## Extracted text

Caregivers: are you kind and compassionate to yourself?
The other day I (over)heard this woman say she was sick of hearing about self-compassion. She couldn’t turn around she said, without seeing it in magazines, newspapers, online blogs, on the radio. It is just everywhere, she said.
While I wasn’t sure why this woman was sick of hearing about self-compassion, her comments and perspective concerned me. I have noticed a backlash or resistance that can come up when the subjects of self-love and self-compassion are raised. For sure, it can feel unnatural at first. You may even see self-compassion as “hoaky” or “silly”. From my perspective, the benefits make it worth working through any resistance.
What is natural is wanting to feel good about ourselves. Self-compassion is a way to do this without having to compare ourselves and without the negative judgements of ourselves when things aren’t going too well.
The following two exercises are adapted from the current expert on this topic, Dr. Kristin Neff. You can approach these exercises as a scientist or researcher and you can use yourself as the research subject. Imagine you are on a mission to find out experientially what self-compassion is all about. The worst thing that can happen is that you will treat yourself better….
Ready to go for it? Self-compassion break
Think of a difficult situation, one that is stressful for you. Try to actually feel the stress and discomfort in your mind and in your body (don’t worry, you don’t hang on to this stress and discomfort for long!)
NOW, say to yourself:
- “This is a moment of suffering.” (Mindfulness) If you don’t like this language, use other descriptors such as “This is painful,” “This hurts,” or “This is stress.”
- “Suffering is part of life.” (Common humanity)
Alternatives: “I am not alone,” “Other people feel this way,” or “We all struggle in our lives.”
Now, put your hands over your heart and feel the warmth and gentle touch of your hands.
If you cannot get your head around putting your hands on your heart, then find another kind of soothing touch that feels like a better fit for you. This physical gesture actually releases oxytocin, knownas the “hormone of love and bonding.” The point is that when we are kind and compassionate towards ourselves, there is a real positive impact on our bodies and minds.
3. “May I be kind to myself?” (Self-kindness)
What is the kindest thing you can say to yourself right now in relation to your situation? Examples: “May I accept myself in this moment?” “May I forgive myself in this moment?” “May I be patient with myself in this moment?” “May I be at peace?” or “I am doing the best I can.”
Ideally, you will apply this self-compassion break when you need it and often enough for self-compassion to feel natural.
Need it to be even simpler?
When you notice that you are coming down on yourself or being critical of yourself, think about how a loving friend would respond. Alternatively, if your friend were in the same position as you right now, how would you respond to them? Respond to yourself in the same way.
Neff has all eventualities covered. If you notice that you would respond negatively and critically to your friend, she advises, then choose a divine or spiritual figure instead and ask yourself how they would respond to you. Now, turn around and give this compassion to yourself.
If you want to complete a quick self–assessment to find out your current level of self-compassion, go to Dr. Kristin Neff’s website: www.selfcompassion.org.
What I love is that this exercise and other self-compassion exercises can be woven into our daily life easily. That is, we don’t have to find or make time for it. It’s about how we choose to treat ourselves.
Have you tried this or any other self-compassion exercise? What has been your experience with it?

## Data block
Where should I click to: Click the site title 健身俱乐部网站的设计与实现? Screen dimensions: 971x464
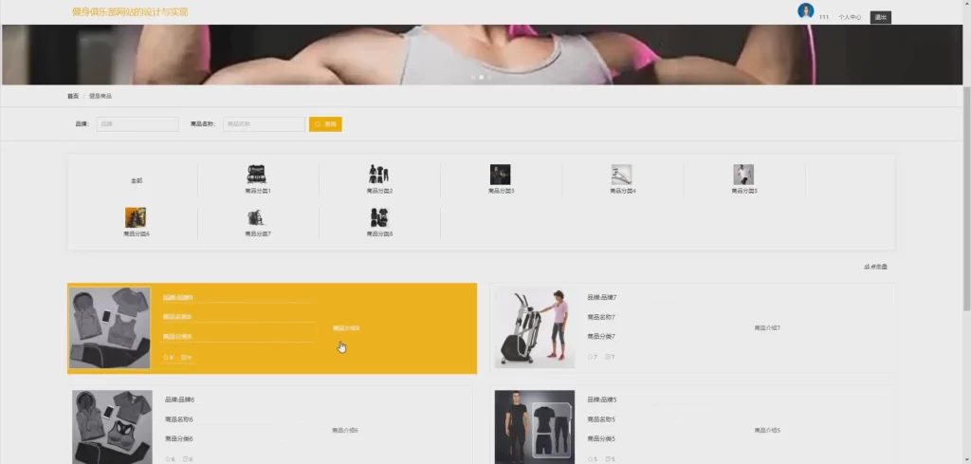(130, 12)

## Exercise prompt
Rewrite the paragraph in the article on self-compassion that begins "When you notice that you are coming down on yourself" as a short bulleted list that keeps its main points. Rely only on the article on self-compassion when answering.

## Task answer
- When you catch yourself being self-critical, think about how a loving friend would respond to you.
- Or think about how you would respond to a friend in your position.
- Respond to yourself in that same way.